Industriestaaten unentschlossen

Der internationale Klimazug hat in Posen zwar die formalen Voraussetzungen dafür geschaffen, um in zwölf Monaten in Kopenhagen ein ambitioniertes globales Abkommen für die Zeit nach 2012 zu erreichen. Zugleich wurde aber deutlich, dass es bei zentralen Akteuren am politischen Willen mangelt, um ein solch weit reichendes internationales Abkommen auch wirklich zu erreichen.

Es folgt ein kurzes Resümmee von Germanwatch.

Insbesondere fehlte bei den Industriestaaten - mit wenigen Ausnahmen - die Bereitschaft, ernsthaft über eine Verringerung ihrer Emissionen bis 2020 um 25-40% gegenüber 1990 zu verhandeln. Dies entspricht den Empfehlungen des IPCC, um zumindest in Reichweite des 2°C-Limits zu bleiben.

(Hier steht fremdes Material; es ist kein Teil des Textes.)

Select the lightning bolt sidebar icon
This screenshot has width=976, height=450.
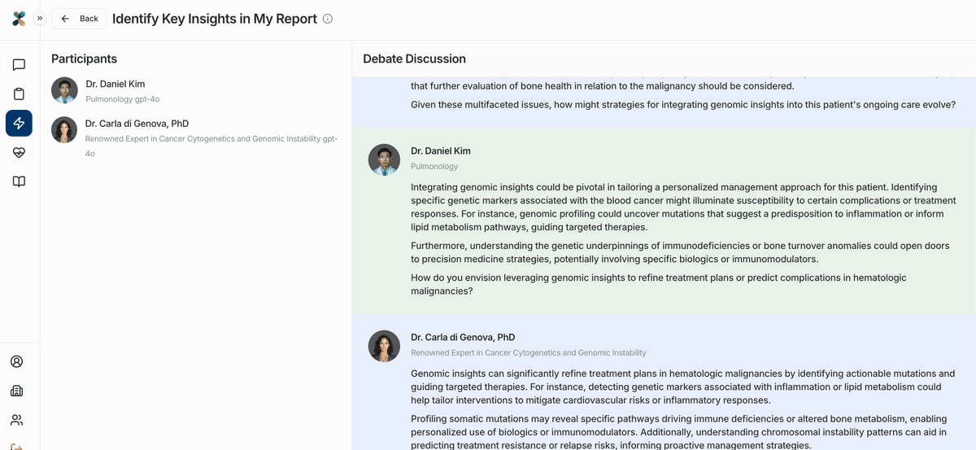click(x=19, y=123)
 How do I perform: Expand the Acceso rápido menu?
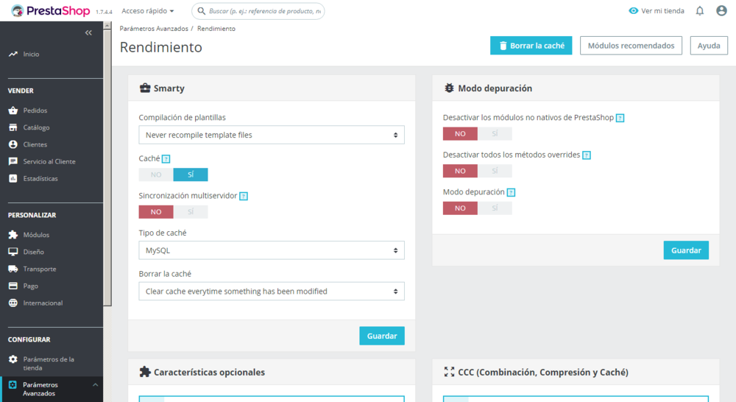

Außerdem fehlt bei allen Industriestaaten die Bereitwilligkeit, in die notwendige groß angelegte Finanz- und Technologiekooperation einzusteigen. Diese ist aber dringend notwendig, da im Mandat des Klimagipfels von Bali 2007 das Ausmaß der Klimaschutzaktivitäten der Schwellen- und Entwicklungsländer an die Größenordnung dieser Kooperation geknüpft wurde.

Den Entwicklungsländern gelang es weder Verhandlungen über zusätzliche Finanzen bis 2012 für den Anpassungsfonds zu starten noch Verhandlungsbereitschaft für einen großen Finanzmechanismus für die Zeit nach 2012 in der Abschlusserklärung zu verankern. Neben mangelndem politischen Willen der Industrieländer waren für das Scheitern dieser Initiativen jedoch auch strategische Schwächen des Vorgehens der Entwicklungs- und Schwellenländer eine Ursache.

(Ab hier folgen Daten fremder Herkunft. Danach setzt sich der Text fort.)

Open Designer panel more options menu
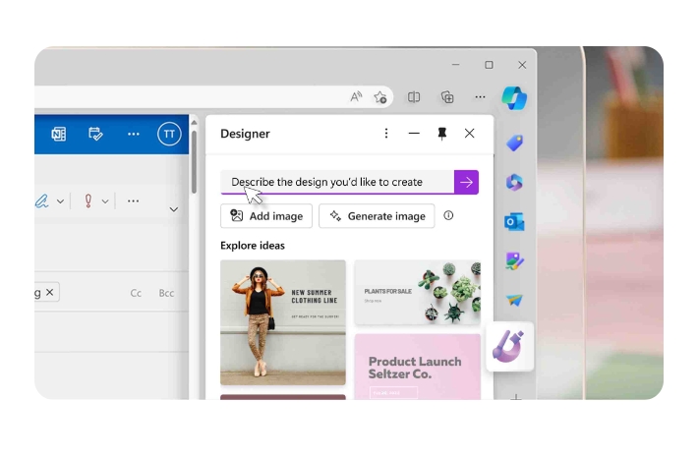The width and height of the screenshot is (698, 458). 385,134
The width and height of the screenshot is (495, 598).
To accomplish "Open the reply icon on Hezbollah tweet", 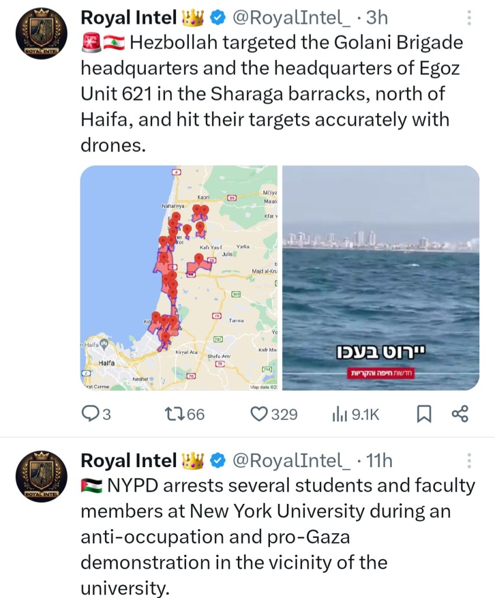I will 90,414.
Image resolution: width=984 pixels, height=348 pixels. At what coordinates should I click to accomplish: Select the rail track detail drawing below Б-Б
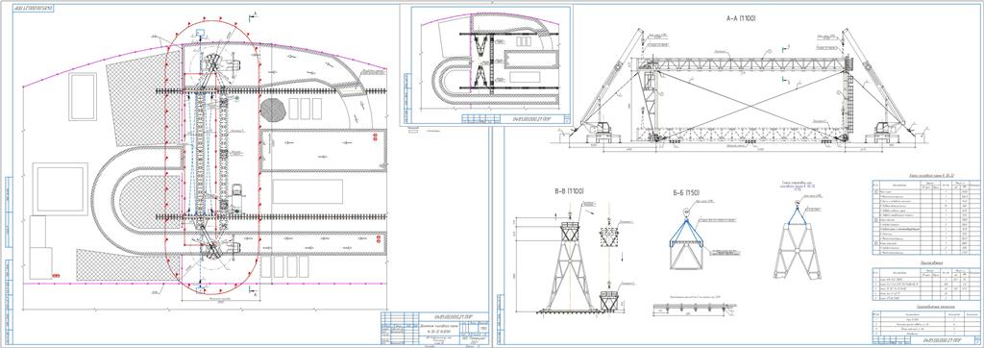[694, 308]
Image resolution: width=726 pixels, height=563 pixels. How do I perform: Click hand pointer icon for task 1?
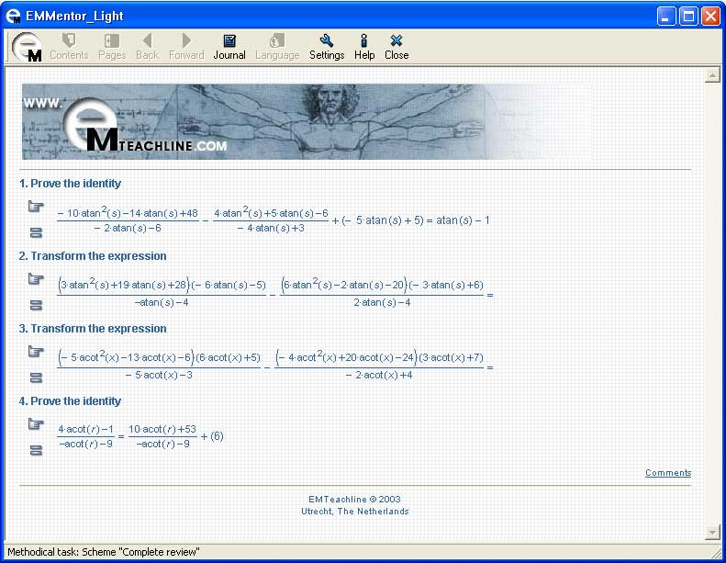pyautogui.click(x=36, y=207)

Fortschritte gab es im Bereich Anpassung. Es gelang, den Anpassungsfonds arbeitsfähig zu machen. Dieser ist, was seine Entscheidungs-Struktur, Finanzierung, und Geldvergabe angeht, ein äußerst innovativer Fonds. Derzeit ist er nur mit relativ wenig Geld bestückt, aber viele Beobachter erwarten, dass er zum wesentlichen Präzedenzfall für die viel größere Finanzarchitektur des Kopenhagen-Abkommens wird.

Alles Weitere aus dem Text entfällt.